The federal bill, which has been backed by the National Association of Chain Drug Stores since it was introduced, would require e-prescribing for all controlled substance prescriptions covered under Medicare Part D in an effort to prevent fraud and abuse. NACDS president and CEO Steve Anderson thanked the bill’s sponsors, Reps. Katherine Clark, D-Mass., and Markwayne Mullin, R-Okla., as well as committee chairman and ranking member Reps. Greg Walden, R-Ore., and Frank Pallone, Jr., D-N.J.

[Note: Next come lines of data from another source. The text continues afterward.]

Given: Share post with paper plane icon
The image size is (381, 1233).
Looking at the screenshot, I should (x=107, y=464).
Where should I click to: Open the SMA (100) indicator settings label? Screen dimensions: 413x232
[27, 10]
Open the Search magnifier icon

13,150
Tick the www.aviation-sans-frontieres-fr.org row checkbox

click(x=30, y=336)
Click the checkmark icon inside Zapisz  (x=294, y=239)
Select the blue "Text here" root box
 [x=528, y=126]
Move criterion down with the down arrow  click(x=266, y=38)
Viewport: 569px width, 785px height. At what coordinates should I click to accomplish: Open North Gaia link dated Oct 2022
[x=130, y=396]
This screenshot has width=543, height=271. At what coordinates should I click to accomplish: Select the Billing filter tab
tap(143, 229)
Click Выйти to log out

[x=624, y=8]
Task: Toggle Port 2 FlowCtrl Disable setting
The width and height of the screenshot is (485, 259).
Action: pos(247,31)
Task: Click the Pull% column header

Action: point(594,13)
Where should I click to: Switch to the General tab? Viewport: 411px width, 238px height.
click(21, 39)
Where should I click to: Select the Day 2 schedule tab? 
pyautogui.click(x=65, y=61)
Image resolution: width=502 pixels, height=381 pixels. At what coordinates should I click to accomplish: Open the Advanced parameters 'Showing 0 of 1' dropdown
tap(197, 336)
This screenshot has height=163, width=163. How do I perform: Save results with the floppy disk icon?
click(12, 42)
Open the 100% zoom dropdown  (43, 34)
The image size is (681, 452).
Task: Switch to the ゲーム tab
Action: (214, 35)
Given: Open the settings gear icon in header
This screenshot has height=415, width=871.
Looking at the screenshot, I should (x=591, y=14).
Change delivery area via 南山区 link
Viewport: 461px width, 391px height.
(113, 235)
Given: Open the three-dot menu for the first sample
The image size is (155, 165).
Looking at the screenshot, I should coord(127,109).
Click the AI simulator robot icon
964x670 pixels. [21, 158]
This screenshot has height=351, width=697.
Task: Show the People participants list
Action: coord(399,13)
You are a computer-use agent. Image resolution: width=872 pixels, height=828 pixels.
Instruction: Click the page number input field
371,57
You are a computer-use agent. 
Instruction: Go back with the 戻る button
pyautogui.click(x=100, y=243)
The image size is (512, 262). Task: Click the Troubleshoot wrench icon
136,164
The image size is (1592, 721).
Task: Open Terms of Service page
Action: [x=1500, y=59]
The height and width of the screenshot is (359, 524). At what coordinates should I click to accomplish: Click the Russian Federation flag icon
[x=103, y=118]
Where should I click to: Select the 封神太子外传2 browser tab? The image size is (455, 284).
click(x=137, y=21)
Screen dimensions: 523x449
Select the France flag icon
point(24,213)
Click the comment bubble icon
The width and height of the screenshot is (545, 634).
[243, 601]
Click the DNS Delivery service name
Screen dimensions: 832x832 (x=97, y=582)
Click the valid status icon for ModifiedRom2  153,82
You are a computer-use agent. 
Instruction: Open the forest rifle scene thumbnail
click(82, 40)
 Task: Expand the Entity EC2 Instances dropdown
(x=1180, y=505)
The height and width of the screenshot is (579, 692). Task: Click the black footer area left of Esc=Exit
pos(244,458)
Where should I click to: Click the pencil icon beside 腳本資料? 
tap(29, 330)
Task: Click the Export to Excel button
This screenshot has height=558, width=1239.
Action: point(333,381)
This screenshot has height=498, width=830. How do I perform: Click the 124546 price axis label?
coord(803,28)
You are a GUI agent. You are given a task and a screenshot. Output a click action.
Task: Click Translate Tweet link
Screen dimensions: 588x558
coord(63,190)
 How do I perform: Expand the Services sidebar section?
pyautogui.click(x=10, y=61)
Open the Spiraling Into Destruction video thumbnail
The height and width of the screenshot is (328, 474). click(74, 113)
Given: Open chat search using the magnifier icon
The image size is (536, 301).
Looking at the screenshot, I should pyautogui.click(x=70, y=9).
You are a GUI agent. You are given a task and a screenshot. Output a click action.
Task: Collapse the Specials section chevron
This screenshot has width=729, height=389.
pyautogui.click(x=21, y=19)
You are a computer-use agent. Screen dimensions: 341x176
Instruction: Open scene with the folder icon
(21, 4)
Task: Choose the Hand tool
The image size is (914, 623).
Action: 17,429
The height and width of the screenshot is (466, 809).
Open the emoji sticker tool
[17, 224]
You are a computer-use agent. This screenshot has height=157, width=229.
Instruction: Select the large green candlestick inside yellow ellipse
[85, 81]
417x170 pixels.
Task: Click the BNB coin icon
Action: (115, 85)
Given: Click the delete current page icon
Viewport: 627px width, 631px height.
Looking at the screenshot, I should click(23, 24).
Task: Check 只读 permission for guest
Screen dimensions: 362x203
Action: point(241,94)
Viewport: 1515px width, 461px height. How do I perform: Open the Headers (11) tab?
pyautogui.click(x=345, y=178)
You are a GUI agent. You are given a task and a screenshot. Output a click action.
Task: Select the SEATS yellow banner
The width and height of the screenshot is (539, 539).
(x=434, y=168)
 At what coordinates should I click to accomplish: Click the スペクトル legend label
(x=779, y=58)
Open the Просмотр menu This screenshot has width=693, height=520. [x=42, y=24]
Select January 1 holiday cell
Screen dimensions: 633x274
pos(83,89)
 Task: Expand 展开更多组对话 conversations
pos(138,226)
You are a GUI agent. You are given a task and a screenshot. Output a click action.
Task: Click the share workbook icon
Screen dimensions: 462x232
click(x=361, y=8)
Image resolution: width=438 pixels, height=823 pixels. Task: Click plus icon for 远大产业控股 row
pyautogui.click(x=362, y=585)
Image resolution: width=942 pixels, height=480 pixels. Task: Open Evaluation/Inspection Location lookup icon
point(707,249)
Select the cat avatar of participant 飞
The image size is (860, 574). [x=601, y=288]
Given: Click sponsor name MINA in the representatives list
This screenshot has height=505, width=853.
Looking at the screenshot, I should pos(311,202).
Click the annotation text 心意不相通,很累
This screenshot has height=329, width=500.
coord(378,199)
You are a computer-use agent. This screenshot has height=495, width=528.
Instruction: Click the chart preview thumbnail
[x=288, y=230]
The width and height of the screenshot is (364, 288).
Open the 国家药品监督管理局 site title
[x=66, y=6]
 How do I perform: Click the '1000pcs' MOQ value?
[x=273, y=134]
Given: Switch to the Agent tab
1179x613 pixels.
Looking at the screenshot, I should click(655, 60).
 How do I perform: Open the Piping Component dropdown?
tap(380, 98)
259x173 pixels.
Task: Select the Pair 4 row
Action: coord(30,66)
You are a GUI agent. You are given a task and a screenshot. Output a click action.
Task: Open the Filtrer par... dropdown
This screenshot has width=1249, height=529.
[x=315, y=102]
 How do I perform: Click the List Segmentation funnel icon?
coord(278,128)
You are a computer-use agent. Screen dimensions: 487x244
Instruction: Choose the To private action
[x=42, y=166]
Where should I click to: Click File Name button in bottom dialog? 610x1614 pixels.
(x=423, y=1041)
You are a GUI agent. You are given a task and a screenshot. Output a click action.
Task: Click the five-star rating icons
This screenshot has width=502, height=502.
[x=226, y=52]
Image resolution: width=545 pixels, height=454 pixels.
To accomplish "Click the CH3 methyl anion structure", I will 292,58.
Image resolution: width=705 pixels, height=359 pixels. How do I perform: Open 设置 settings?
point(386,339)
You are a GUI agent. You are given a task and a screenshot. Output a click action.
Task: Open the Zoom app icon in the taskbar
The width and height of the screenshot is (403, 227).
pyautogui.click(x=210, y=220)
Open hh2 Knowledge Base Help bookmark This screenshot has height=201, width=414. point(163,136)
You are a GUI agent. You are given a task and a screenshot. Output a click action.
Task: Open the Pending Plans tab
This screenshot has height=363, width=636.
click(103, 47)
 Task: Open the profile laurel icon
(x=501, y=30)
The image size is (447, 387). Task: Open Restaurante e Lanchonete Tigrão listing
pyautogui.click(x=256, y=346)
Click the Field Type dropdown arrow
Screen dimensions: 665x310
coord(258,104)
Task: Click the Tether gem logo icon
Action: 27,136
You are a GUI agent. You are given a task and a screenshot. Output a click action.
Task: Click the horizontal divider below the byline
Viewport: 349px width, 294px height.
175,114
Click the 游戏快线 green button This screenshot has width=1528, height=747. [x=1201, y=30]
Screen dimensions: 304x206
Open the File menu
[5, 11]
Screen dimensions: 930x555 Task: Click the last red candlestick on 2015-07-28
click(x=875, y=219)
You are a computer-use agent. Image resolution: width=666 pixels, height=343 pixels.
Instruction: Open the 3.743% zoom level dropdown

“Leveraging the benefits of electronic prescribing to help address the opioid abuse epidemic is one of the priority policy recommendations of NACDS, based on the experiences of pharmacists on the front lines of healthcare delivery,” Anderson said. He also praised the signing of the Tennessee bill, which also is consistent with NACDS’ policy recommendations that have been made around the opioid crisis.

“With the enactment of this bill, Governor Haslam and the sponsors of this legislation have acted wisely and swiftly to help curb fraud, abuse and waste and to help address the opioid abuse epidemic,” Anderson said. “NACDS appreciates the leadership of the Tennessee Pharmacy Association, the Tennessee Retail Association, and the NACDS-member pharmacies in Tennessee, for helping to make the case for the new law, based on pharmacists’ experiences on the front lines of healthcare delivery.”

NACDS has found wide support for e-prescribing. A Morning Consults poll commissioned by the group in January found that 74% of Tennessee voters supported a requirement that all prescriptions be handled electronically, with 48% saying they strongly support such a measure. Nationally, 76% said they supported rules regarding required e-prescribing.